Nero foi visitar o ex-preceptor na prisão e, friamente, ordenou que ele se suicidasse. O filósofo concordou com a ordem e solicitou que o ato fosse realizado em sua casa, na presença de amigos e familiares, pedido que foi concedido pelo imperador como um gesto de “caridade” e de “gratidão” pelos serviços prestados à família imperial pelo famoso sábio.

-Que terrible…sem dúvida, agora estoy a ver várias semelhanças com o que acontece por aqui, exclamou o então atento ouvinte de Hermes.

-Pois é…mi amigo!

-E depois, o que aconteceu?
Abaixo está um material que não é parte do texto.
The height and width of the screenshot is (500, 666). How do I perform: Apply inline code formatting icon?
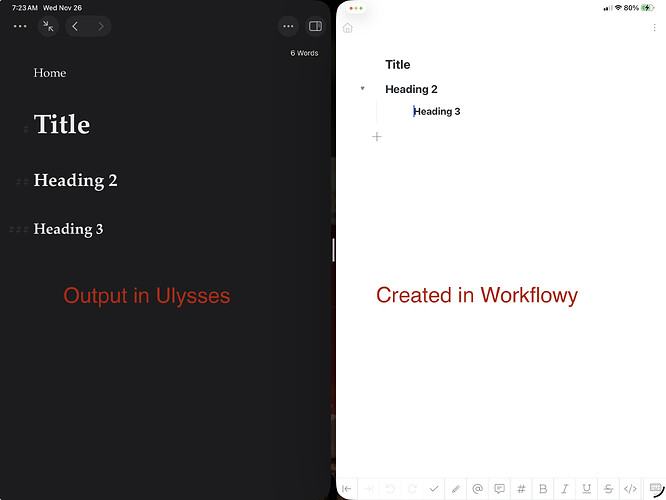[630, 489]
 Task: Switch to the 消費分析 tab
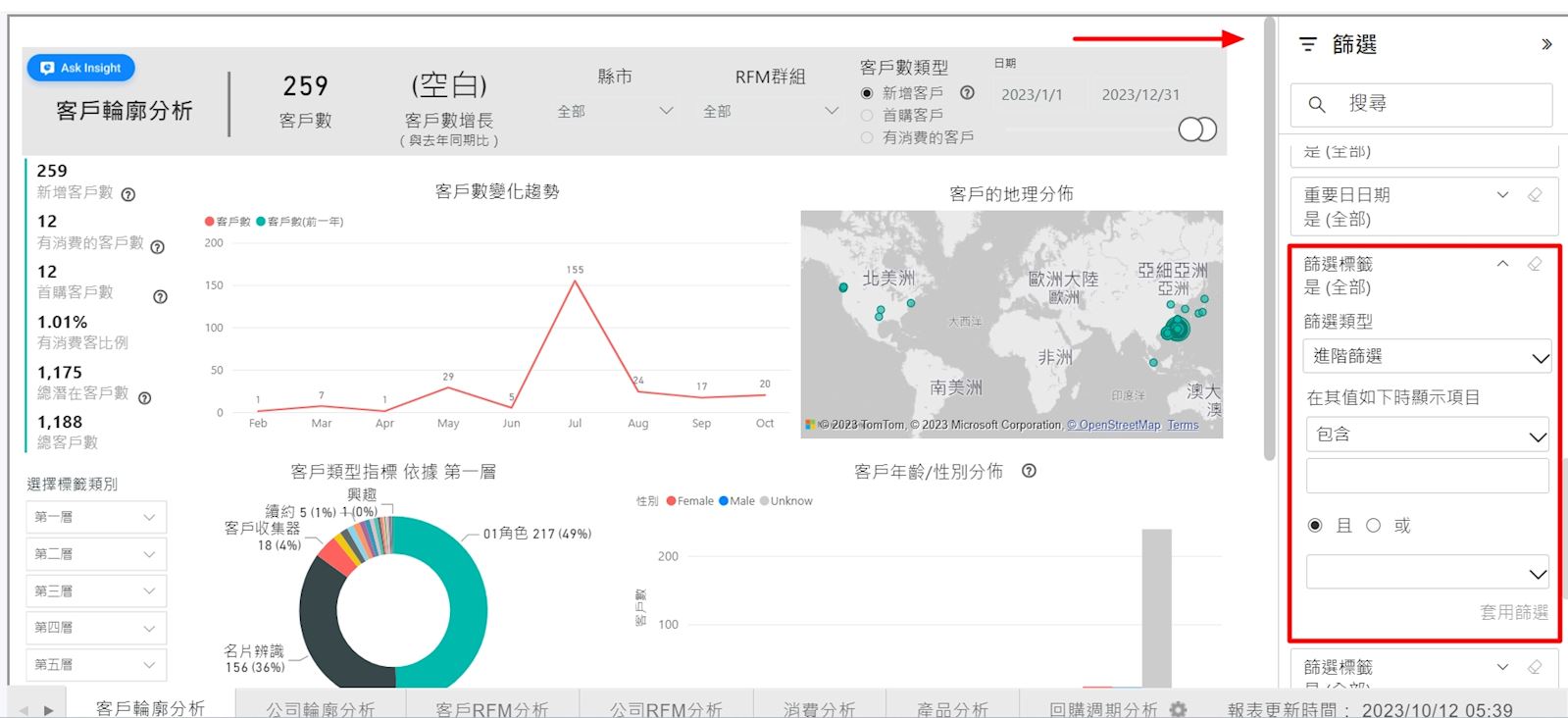[819, 708]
Quis saber Carlos, já ansioso para saber o fim da história.

-Nero estava absolutamente seguro do seu poder e acreditava que nada e nem ninguém poderia ameaçá-lo. No entanto, um emissário enviado pelos opositores conseguiu furar o cerco da sua guarda e levar as notícias do que ocorria em Roma para o governador da província da España, Sérvio Sulpício Galba.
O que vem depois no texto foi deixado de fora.